En bref, au regard de mes investigations et de l’histoire de mon ami, voici mes conclusions concernant la Coena Cypriani : ce livre permet à Joël Anca d’entrer en contact avec des scientifiques réputés à qui il promet des découvertes exceptionnelles. Il les convie à un banquet semblable à celui de la Coena Cypriani et un endoctrinement commence. Personnage charismatique, Joël Anca organise, chaque soir, des conférences  Au cours de ses discours, il entraine ses nouveaux adeptes dans les labyrinthes de ses croyances.

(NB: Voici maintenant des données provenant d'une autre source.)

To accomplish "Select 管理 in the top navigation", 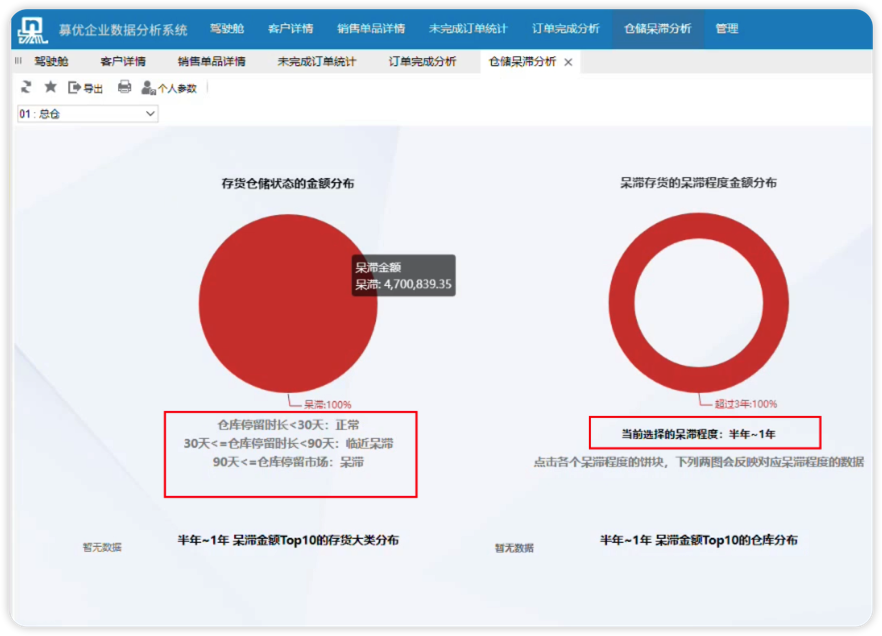I will pos(727,29).
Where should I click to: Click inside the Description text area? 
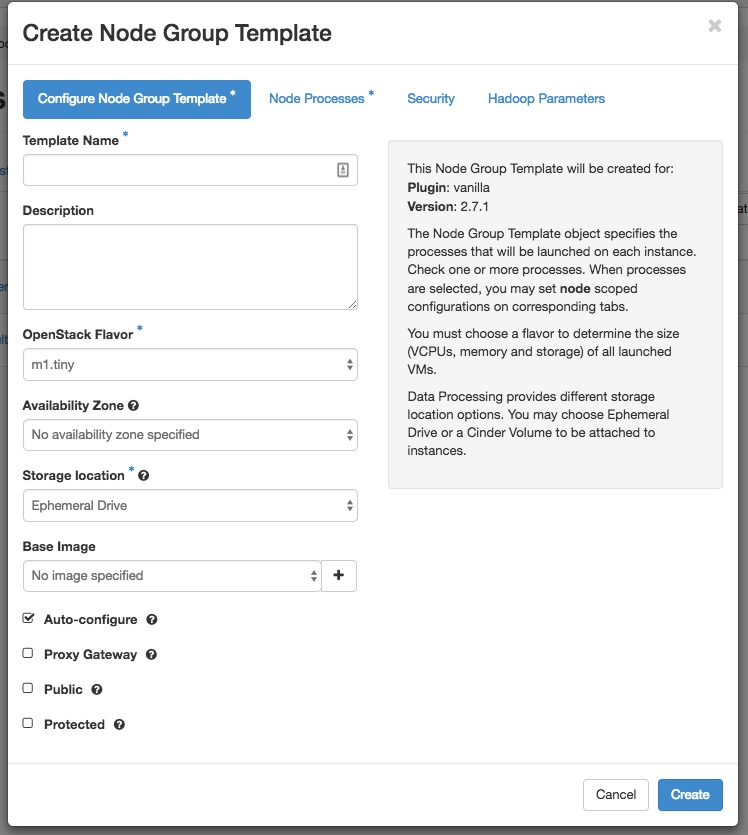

Privés de leur libre-arbitre, ces hommes passionnés adhèrent à toutes ses thèses, même les plus farfelues, et ferment leur esprit à toute analyse rationnelle. Outre le fait de vider leurs comptes en banque, Joël Anca s’arroge les fruits de leurs recherches dans le but d’obtenir le prix Nobel de littérature qui serait « la preuve de son puissant idéal ». Lorsqu’un scientifique ne lui est plus d’aucune utilité, il s’arrange pour le faire disparaitre. Aucun érudit ne possède le livre qui est exposé dans une vitrine. Nul ne sait si ce livre est une copie ou l’original, le mystère demeure… La Coena Cypriani n’est qu’un appât, il n’a jamais tué personne.

Grâce à ces informations, Monsieur le Commissaire, vous pourrez résoudre l’enquête sur la disparition des érudits, sauver mon ami et ses confrères, et démanteler la secte Religiosa.

Bien à vous,

Jean Parlieux, journaliste d’investigation.